**PROBLEM REQUIREMENTS**
Each record that follows should be transcribed word for word.

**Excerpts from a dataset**
=== Begin Enclosure ===
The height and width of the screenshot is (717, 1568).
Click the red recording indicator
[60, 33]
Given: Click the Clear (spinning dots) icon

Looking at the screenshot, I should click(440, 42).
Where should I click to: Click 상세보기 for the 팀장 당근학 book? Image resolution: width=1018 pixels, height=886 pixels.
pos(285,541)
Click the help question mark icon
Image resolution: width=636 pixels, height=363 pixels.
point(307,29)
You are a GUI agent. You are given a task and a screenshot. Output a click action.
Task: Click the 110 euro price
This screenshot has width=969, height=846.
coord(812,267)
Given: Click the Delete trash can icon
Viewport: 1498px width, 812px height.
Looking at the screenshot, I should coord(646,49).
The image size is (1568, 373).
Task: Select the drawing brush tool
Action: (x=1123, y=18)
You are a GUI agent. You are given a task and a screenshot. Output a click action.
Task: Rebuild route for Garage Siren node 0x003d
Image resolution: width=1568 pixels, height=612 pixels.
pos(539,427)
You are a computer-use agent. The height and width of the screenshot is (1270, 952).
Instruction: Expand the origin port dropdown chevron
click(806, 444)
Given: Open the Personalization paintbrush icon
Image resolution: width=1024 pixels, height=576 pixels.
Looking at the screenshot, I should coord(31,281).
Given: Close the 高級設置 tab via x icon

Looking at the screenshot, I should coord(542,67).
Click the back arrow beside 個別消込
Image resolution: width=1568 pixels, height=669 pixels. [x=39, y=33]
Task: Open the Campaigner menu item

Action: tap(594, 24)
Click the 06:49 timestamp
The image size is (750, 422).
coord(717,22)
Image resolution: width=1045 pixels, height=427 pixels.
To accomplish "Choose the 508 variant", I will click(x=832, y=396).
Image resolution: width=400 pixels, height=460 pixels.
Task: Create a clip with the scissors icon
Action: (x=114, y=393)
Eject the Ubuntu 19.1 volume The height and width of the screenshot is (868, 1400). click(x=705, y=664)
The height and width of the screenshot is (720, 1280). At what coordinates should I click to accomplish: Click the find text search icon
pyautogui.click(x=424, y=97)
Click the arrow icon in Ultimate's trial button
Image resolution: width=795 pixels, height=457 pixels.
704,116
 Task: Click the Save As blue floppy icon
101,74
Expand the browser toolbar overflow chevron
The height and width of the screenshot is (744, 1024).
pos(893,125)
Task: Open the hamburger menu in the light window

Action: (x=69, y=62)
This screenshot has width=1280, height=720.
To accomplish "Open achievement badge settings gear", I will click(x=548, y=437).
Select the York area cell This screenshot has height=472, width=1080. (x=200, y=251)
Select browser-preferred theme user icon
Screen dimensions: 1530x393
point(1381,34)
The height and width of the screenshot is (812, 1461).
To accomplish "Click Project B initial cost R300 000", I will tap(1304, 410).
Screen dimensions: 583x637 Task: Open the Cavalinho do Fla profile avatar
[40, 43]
=== End Enclosure ===
**ANSWER BOX**
The height and width of the screenshot is (717, 1568).
Click the red recording indicator
[60, 33]
Given: Click the Clear (spinning dots) icon

Looking at the screenshot, I should click(440, 42).
Where should I click to: Click 상세보기 for the 팀장 당근학 book? Image resolution: width=1018 pixels, height=886 pixels.
pos(285,541)
Click the help question mark icon
Image resolution: width=636 pixels, height=363 pixels.
point(307,29)
You are a GUI agent. You are given a task and a screenshot. Output a click action.
Task: Click the 110 euro price
This screenshot has width=969, height=846.
coord(812,267)
Given: Click the Delete trash can icon
Viewport: 1498px width, 812px height.
Looking at the screenshot, I should coord(646,49).
The image size is (1568, 373).
Task: Select the drawing brush tool
Action: (x=1123, y=18)
You are a GUI agent. You are given a task and a screenshot. Output a click action.
Task: Rebuild route for Garage Siren node 0x003d
Image resolution: width=1568 pixels, height=612 pixels.
pos(539,427)
You are a computer-use agent. The height and width of the screenshot is (1270, 952).
Instruction: Expand the origin port dropdown chevron
click(806, 444)
Given: Open the Personalization paintbrush icon
Image resolution: width=1024 pixels, height=576 pixels.
Looking at the screenshot, I should coord(31,281).
Given: Close the 高級設置 tab via x icon

Looking at the screenshot, I should coord(542,67).
Click the back arrow beside 個別消込
Image resolution: width=1568 pixels, height=669 pixels. [x=39, y=33]
Task: Open the Campaigner menu item

Action: tap(594, 24)
Click the 06:49 timestamp
The image size is (750, 422).
coord(717,22)
Image resolution: width=1045 pixels, height=427 pixels.
To accomplish "Choose the 508 variant", I will click(x=832, y=396).
Image resolution: width=400 pixels, height=460 pixels.
Task: Create a clip with the scissors icon
Action: (x=114, y=393)
Eject the Ubuntu 19.1 volume The height and width of the screenshot is (868, 1400). click(x=705, y=664)
The height and width of the screenshot is (720, 1280). At what coordinates should I click to accomplish: Click the find text search icon
pyautogui.click(x=424, y=97)
Click the arrow icon in Ultimate's trial button
Image resolution: width=795 pixels, height=457 pixels.
704,116
 Task: Click the Save As blue floppy icon
101,74
Expand the browser toolbar overflow chevron
The height and width of the screenshot is (744, 1024).
pos(893,125)
Task: Open the hamburger menu in the light window

Action: (x=69, y=62)
This screenshot has width=1280, height=720.
To accomplish "Open achievement badge settings gear", I will click(x=548, y=437).
Select the York area cell This screenshot has height=472, width=1080. (x=200, y=251)
Select browser-preferred theme user icon
Screen dimensions: 1530x393
point(1381,34)
The height and width of the screenshot is (812, 1461).
To accomplish "Click Project B initial cost R300 000", I will tap(1304, 410).
Screen dimensions: 583x637 Task: Open the Cavalinho do Fla profile avatar
[40, 43]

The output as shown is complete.